Friday, August 10, 2018

The God of Unconditional Love

Being a middle-aged Steppenwolf by nature and speaking generally, I have no great love for humanity. I’m probably closer to being an adherent of Sartre’s adage, “Hell is other people.”

I don’t go out into the public sector as much as I once did but the times that I do does little to change my outlook. People are becoming more erratic from their driving habits to their impatience in standing in line at the post office. They move as if they have a whip on their backs and have little tolerance for those who are in their way. And as the noose tightens it will continue to get worse.

But just about the time I feel like giving up on them completely, something happens showing me that would be a mistake.

Have you ever noticed that when you first walk into certain grocery stores that they have small doors that carts going in both directions can hardly make it through and afterwards you’re usually guided inside to narrow walkways with displays that further clog up the lines?
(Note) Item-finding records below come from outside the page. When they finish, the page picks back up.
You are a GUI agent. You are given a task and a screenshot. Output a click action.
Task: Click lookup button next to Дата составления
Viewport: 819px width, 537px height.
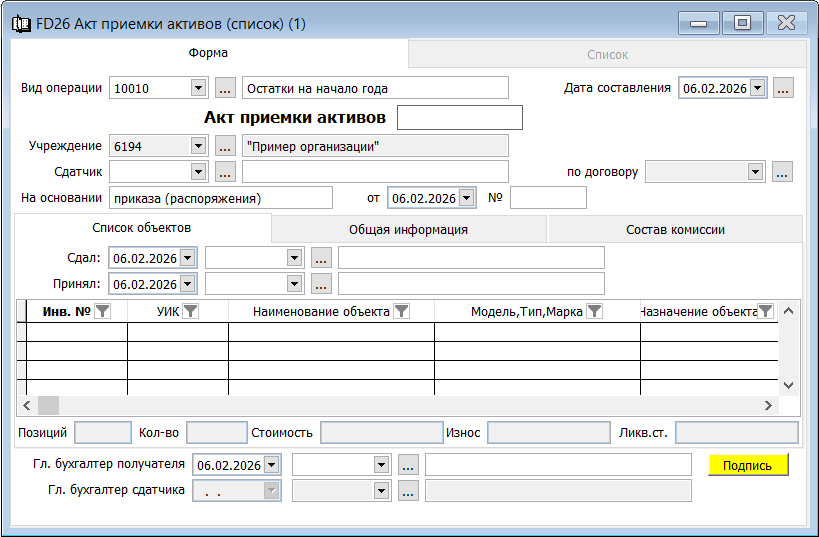783,88
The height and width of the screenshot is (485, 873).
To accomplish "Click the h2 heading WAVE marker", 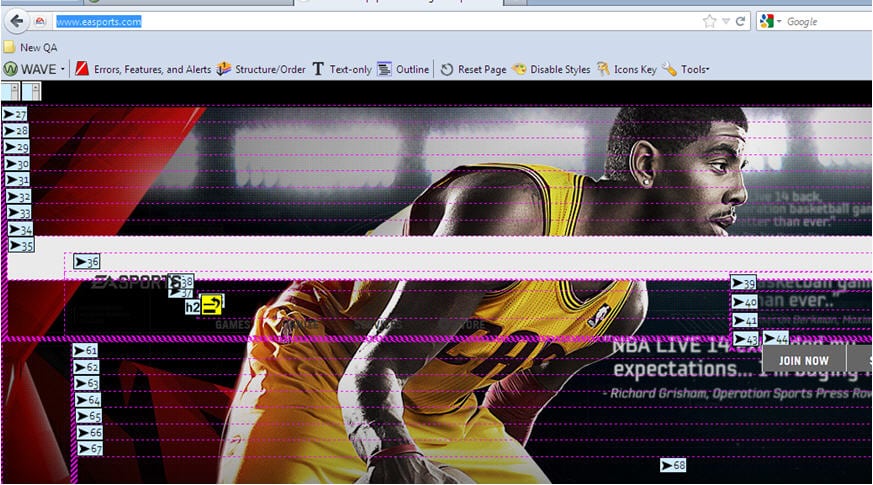I will (192, 308).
As I was already pissed off for being herded in this particular manner, I felt someone behind me. I don’t like this as it is against my nature as well as my conditioning of not trusting others. Making a society into a high-tech prison camp doesn’t exactly bring out the best in people.

I pulled myself and my cart to the side waiting to give my enemy a dirty look when I was met by the gaze of a man with both a kindness and a depth to that kindness in his eyes that I have rarely, if ever, seen before. In that moment, I felt ashamed of myself for my behavior.

The story of Christ being crucified along with the two thieves comes to mind. The only guilt that the thief on the left-hand side of Christ felt was for getting caught. He mocked the spirit that could have saved him even then because it had already been lost unto himself.

But the thief on the right side of Christ felt the depth and breadth of love in the Savior’s eyes and it broke the hardness of his heart. From this came the natural repentance and the healing of the mind from within that followed even though the life of the body was coming to an end.

In this way does the God of unconditional love convict the hearts and minds of his own.

But for the mind-slaves and criminals at heart, they will always need someone to rule them through coercion. They no longer have any guilt for the harm they do to others, including those who think they can get away with it because it’s “legal.”

Personally, I don’t care about your politics, religion, skin color, where you are from, level of intelligence or anything else that the system tells me to love or hate about you.

I care only about which side of the cross you’re on.